Even cookery writers are coming to the crunch. Recession recipes are the dishes of the day. The heart sinks as one wades through new ways with mince, chicken drumsticks and coley – all rather unnecessary since those of us who really enjoy food know that price and value have no correspondence.
If I look at the ingredients that I cajole you to cook, they are rarely particularly expensive. I readily admit that they may not easily be found but that is a different issue. Look at my recent entreaties: partridge, cabbage, oysters, ceps, greengages, sweetcorn, squash, celery. With the exception of ceps – which can be foraged for nothing but are otherwise very expensive – there is nothing that will break the bank. I cannot remember when I gave a recipe for fillet steak or foie gras or lobster or caviar. Truffles, the one luxury I really would find it hard to live without, I ration to perhaps one recipe a year.
All good food is a luxury. To our ancestors, cream and butter were every bit as luxurious as foie gras is to us now. A good chicken is undeniably a luxury and is far from cheap. If we need to economise, the solution is not to eat cheap chicken – imagine what sort of bird the economy pack of chicken drumsticks might come from – but to eat it less often.
Today’s recipe features mackerel. Were mackerel rare, it would be expensive and feature on three-star restaurant menus. It isn’t, it doesn’t and we can therefore enjoy this affordable luxury. Not everyone can fillet it, however, and, while a good fishmonger will be able to do the job, a good fishmonger is hard to find. In the end, it may be better to acquire the skill yourself: fresh fish and a very sharp knife are the only essential requirements.
Lay the fish on its side and run a sharp knife down one side of the backbone just to the halfway point where the bones meet the spine. Turn the fish over and repeat the process, running the knife down the other side of the backbone, as close to the bone as possible. Now manipulate the knife over the spine and cut through into the belly of the fish on each side, removing the fillets completely and leaving the guts attached to the skeleton, which can now be discarded. Rinse the fillets in cold water and cut away any rib bones still attached. Now run a little channel down each side of the little lateral bones running down from the head and remove them without cutting through to the skin.

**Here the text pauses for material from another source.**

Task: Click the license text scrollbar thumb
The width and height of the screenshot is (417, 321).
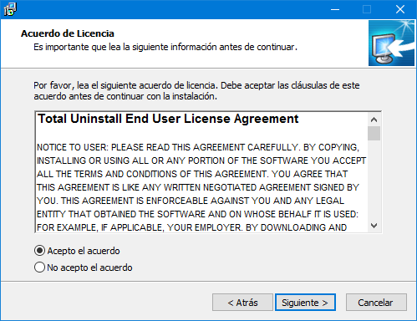Action: [374, 134]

Seared mackerel fillets with apple purée, rosemary and pine kernels
Most people are tempted to add a bit of sugar to the apple purée: resist, for the sharpness of the purée is the perfect complement to the rich, oily flesh of the mackerel.

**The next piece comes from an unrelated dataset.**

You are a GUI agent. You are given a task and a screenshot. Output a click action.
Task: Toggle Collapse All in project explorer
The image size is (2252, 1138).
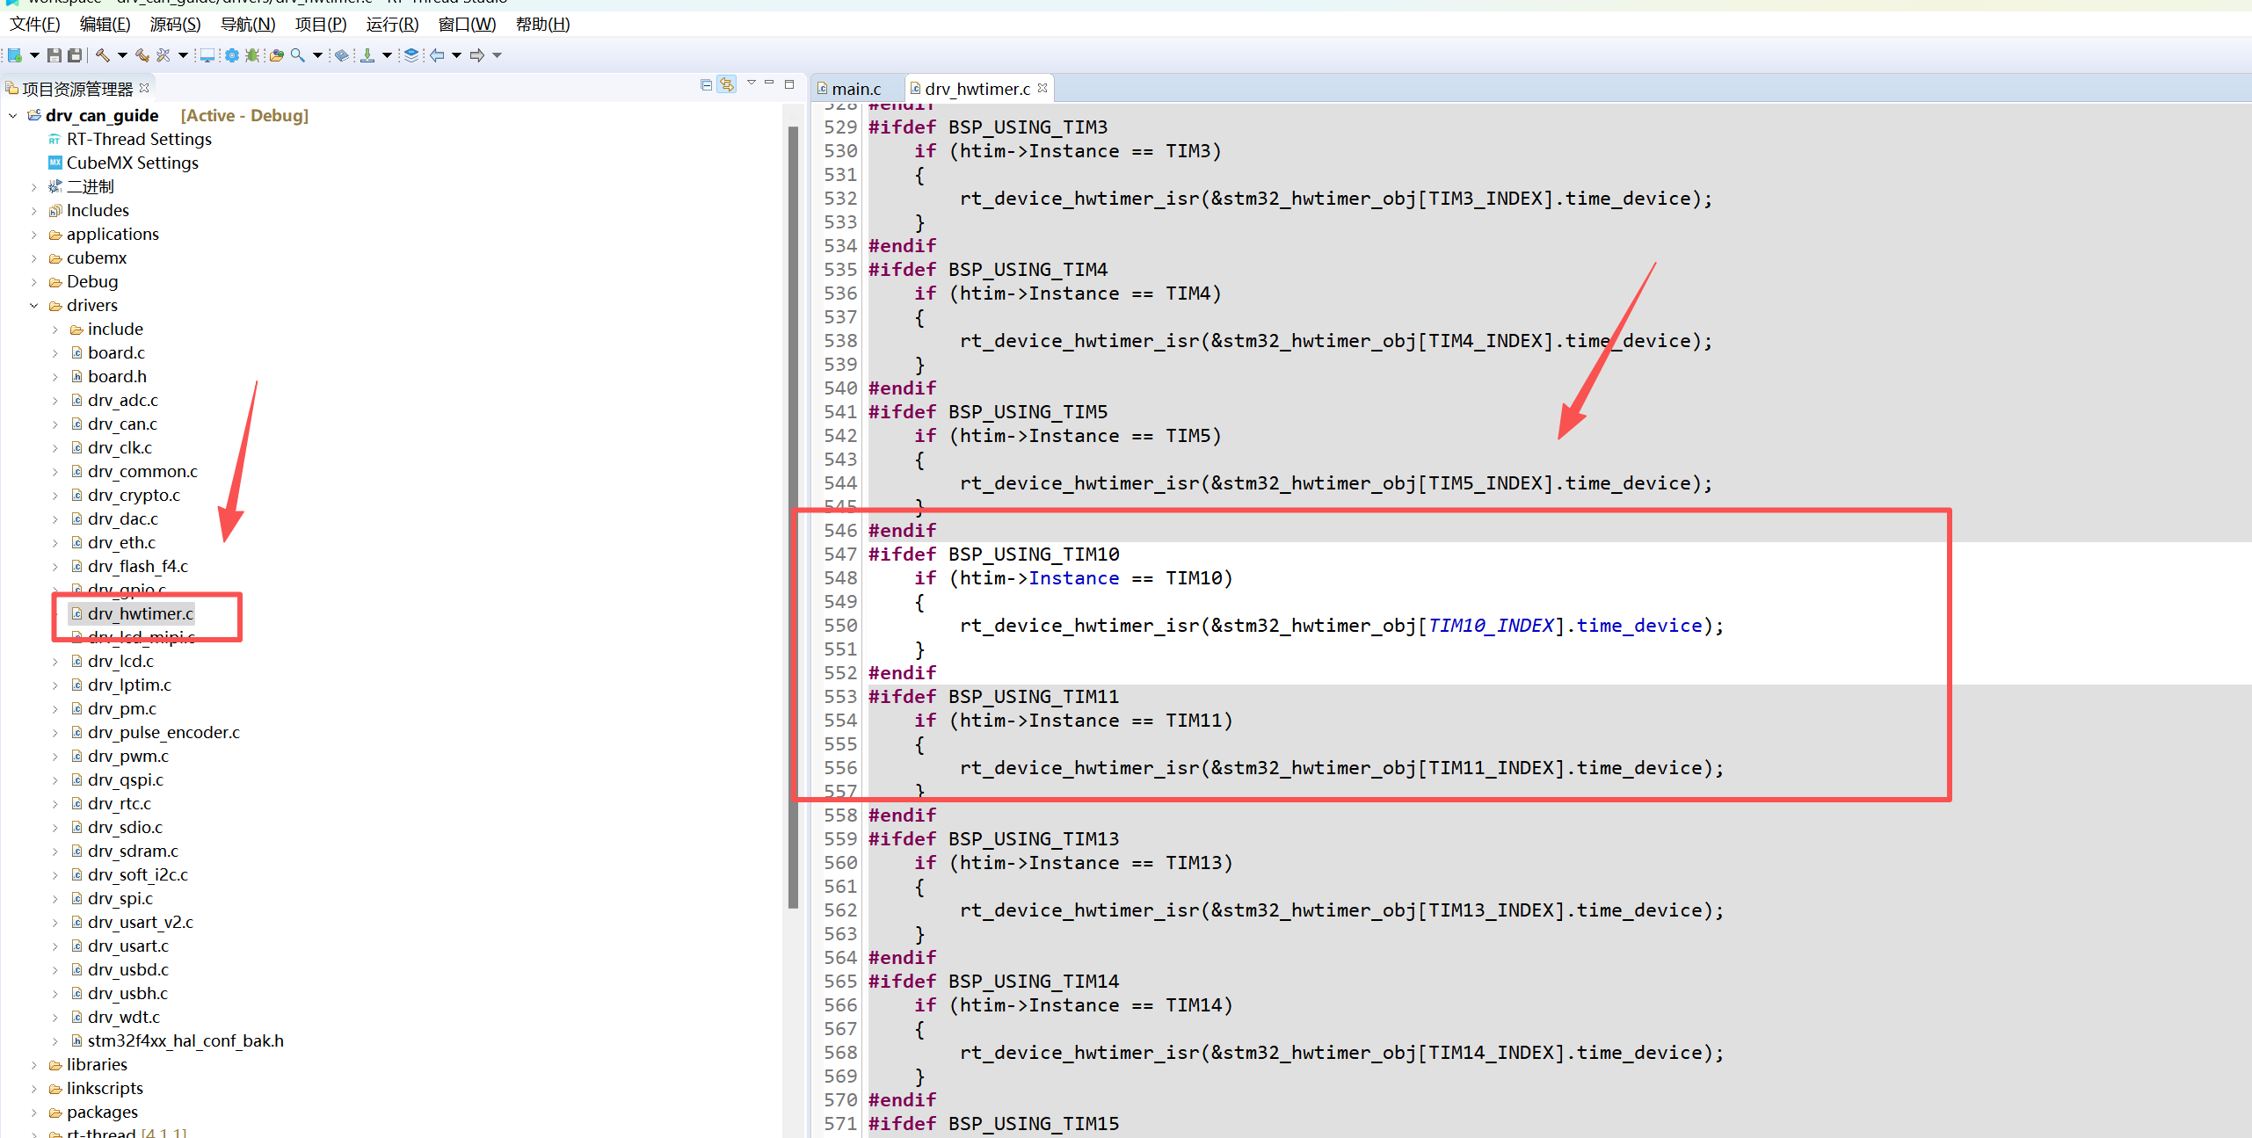(x=705, y=84)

4 large mackerel, about 400g-450g in weight
4 tbs olive oil
1 tbs pine kernels
2 tsp rosemary leaves
2 Bramley apples
½ cinnamon stick
1 bay leaf
1 dsp sea salt flakes
● Toast the pine kernels under a hot grill until golden brown. Gently warm the olive oil with the rosemary, add the pine kernels and allow to cool and infuse for 30 minutes. Peel and quarter the apples and remove cores. Chop roughly and place in a small saucepan with 4 tbs water, cinnamon, bay leaf and cloves (I just crumble in the heads of the cloves and reject the stalks). Place on gentle heat and simmer until the apple has disintegrated. Remove the cinnamon and bay leaf and whisk the purée until smooth.

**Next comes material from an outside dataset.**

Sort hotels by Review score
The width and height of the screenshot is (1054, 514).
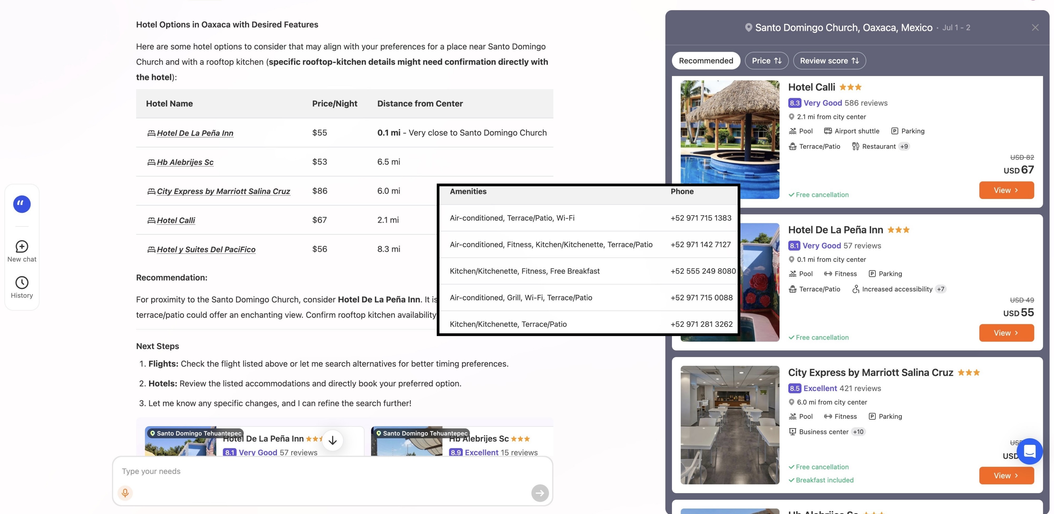[x=829, y=61]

● Sprinkle the sea salt flakes over the surface of a large nonstick frying pan and place on a high heat. Place the mackerel fillets skin side down on the hot salt and press down on them to stop the fillets curling. Turn the heat down slightly and cook the fillets on their skin side until you can see the heat has penetrated halfway through the fillet. Turn the fillets at this point and just seal the flesh side very briefly. The mackerel should remain pink and undercooked in the middle.
● Warm the purée and put 2 tbs on each plate. Place fillets skin side up atop the purée and spoon the pine kernels and rosemary.